Girls are outperforming boys in maths and science, but more need to be encouraged to study the subjects, it has been suggested.
New data shows that although more boys take vocational qualifications in subjects such as IT and engineering, their female classmates get higher results.
The statistics, published by the Pearson education company, show that almost two-thirds (62 per cent) of pupils who take a BTEC qualification in IT at level 2, which is equivalent to GCSE level, and more than eight in 10 (82 per cent) of those who take the same course at level 3, equivalent to A Levels, are boys.
However, nearly a third (31 per cent) of girls gained a distinction in a level 2 BTEC IT this year, compared to a fifth (21 per cent) of boys. This pattern is repeated at level 3, with 15 per cent of girls getting the highest possible grade compared to 12 per cent of their male peers.
The statistics also show that 5 per cent of students taking a level 2 engineering BTEC and 4 per cent of those taking the level 3 qualification are girls, but 37 per cent of girls at level 2 gained a distinction this year, compared to 20 per cent of boys, and 14 per cent of those studying at level 3 gained the highest award compared to 9 per cent of boys.
Rod Bristow, president of Pearson UK said: "In uncertain economic times, students have been shifting towards the subjects that provide the greatest employment opportunities.
"We know STEM skills are crucial to the high skills economy we will need in the future. Too often these are seen as 'boys' subjects'; today's figures show that, when girls do sign up to these vital subjects, they flourish."
The figures also show girls are out-performing their male colleagues in science, and while more girls are choosing to study science, technology, engineering and maths (STEM), experts have warned that low numbers were going on to study these subjects at university and to have careers in these areas.
The figures come just weeks after business leaders warned the UK was facing a ''critical'' lack of skilled workers as firms struggled to recruit suitably-qualified staff.
A survey conducted by the CBI of almost 300 companies found that nearly half lacked confidence in being able to take on high-skilled workers, especially in manufacturing, construction and engineering.
The Commons science and technology select committee has recently announced its own enquiry into women in academic STEM careers.
Committee chair Andrew Miller, Labour MP for Ellesmere Port and Neston, said: "It is really good news that girls are doing well in science, the first step had to be getting away from the perception that science is a boys subject.
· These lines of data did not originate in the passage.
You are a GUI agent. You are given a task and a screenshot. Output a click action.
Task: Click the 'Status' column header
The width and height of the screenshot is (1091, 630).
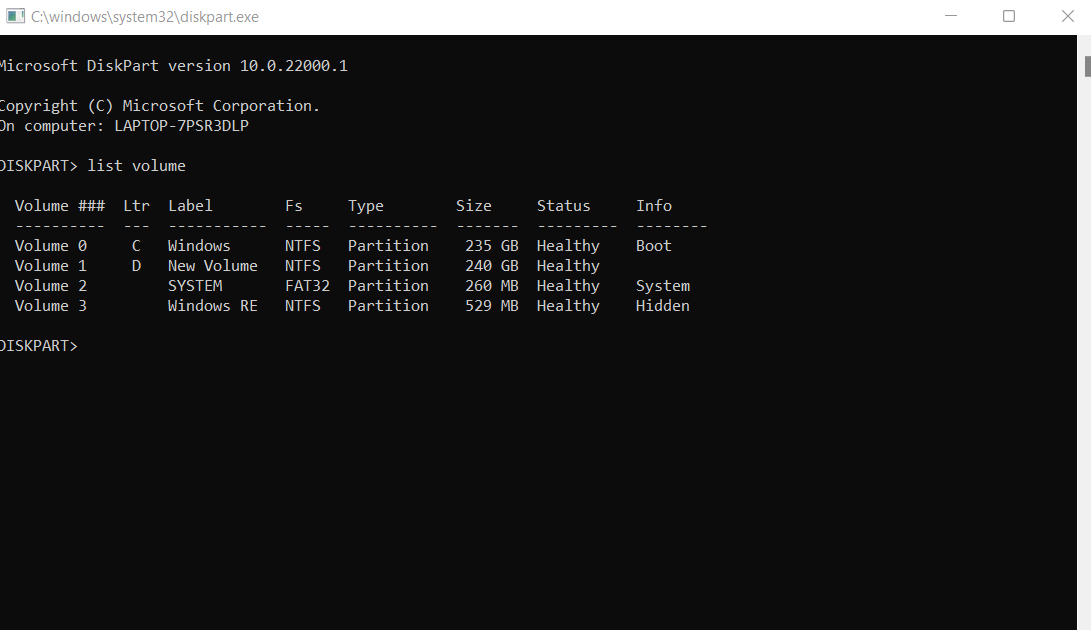point(563,206)
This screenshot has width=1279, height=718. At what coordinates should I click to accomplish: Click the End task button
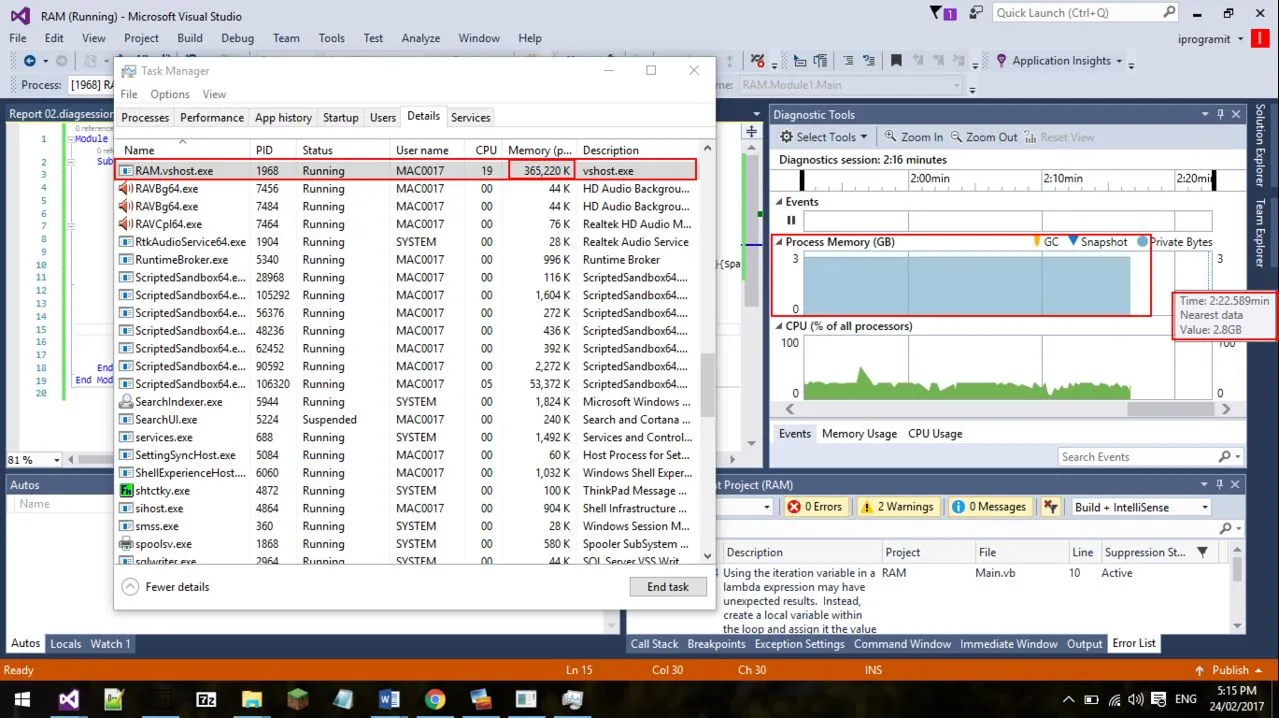[667, 587]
"I would like to find out why girls with science qualifications are not following through into STEM careers. This is not a matter of seeking a gender balance in science but to ensure that we are getting the fullest use of available talent in what is going to become an increasingly technology and science-based economy."
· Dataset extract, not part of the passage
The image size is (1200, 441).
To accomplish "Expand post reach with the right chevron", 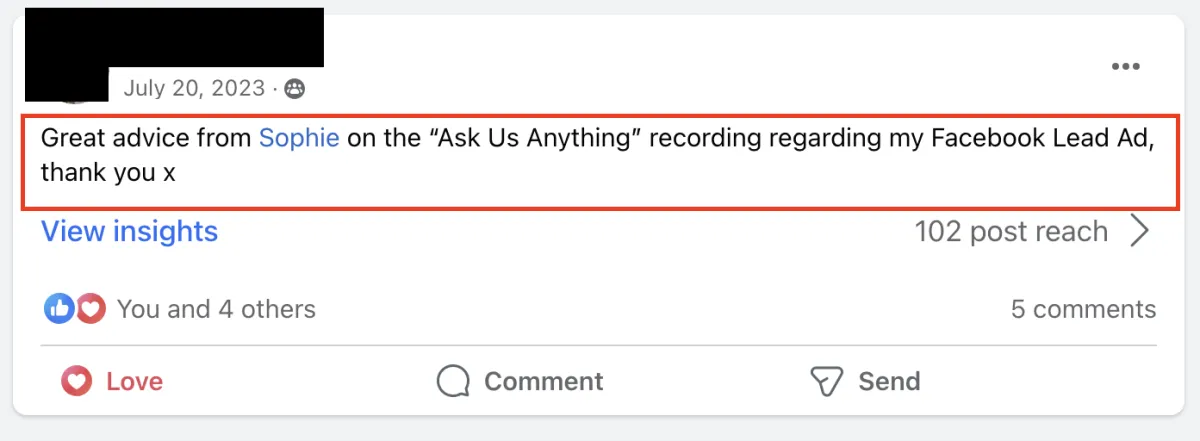I will [x=1139, y=232].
Helen Wollaston, director of WISE, (Women into Science and Engineering) said: "The key message that WISE want to get across is that these results prove that girls can do science, IT and engineering; in fact, those that choose these subjects do better than boys.
"At a time when UK industry is crying out for more people with STEM qualifications, we have to get more of this female talent into the workforce."
Charlotte Vere, executive director of the Girls' Schools Association (GSA), said: "We know that girls perform well in STEM subjects; in GSA girls' schools, 63 per cent of sixth form girls study at least one STEM subject and 59 per cent achieve the highest grades.
"The challenge in co-ed schools is creating a learning environment in which girls feel more comfortable studying these subjects in the first place.
"The 'gender gap' lies not in the level of success but in the numbers in class. Research shows that girls are four times more likely to study physics at an independent girls' school than in a co-ed state school; this can't be right."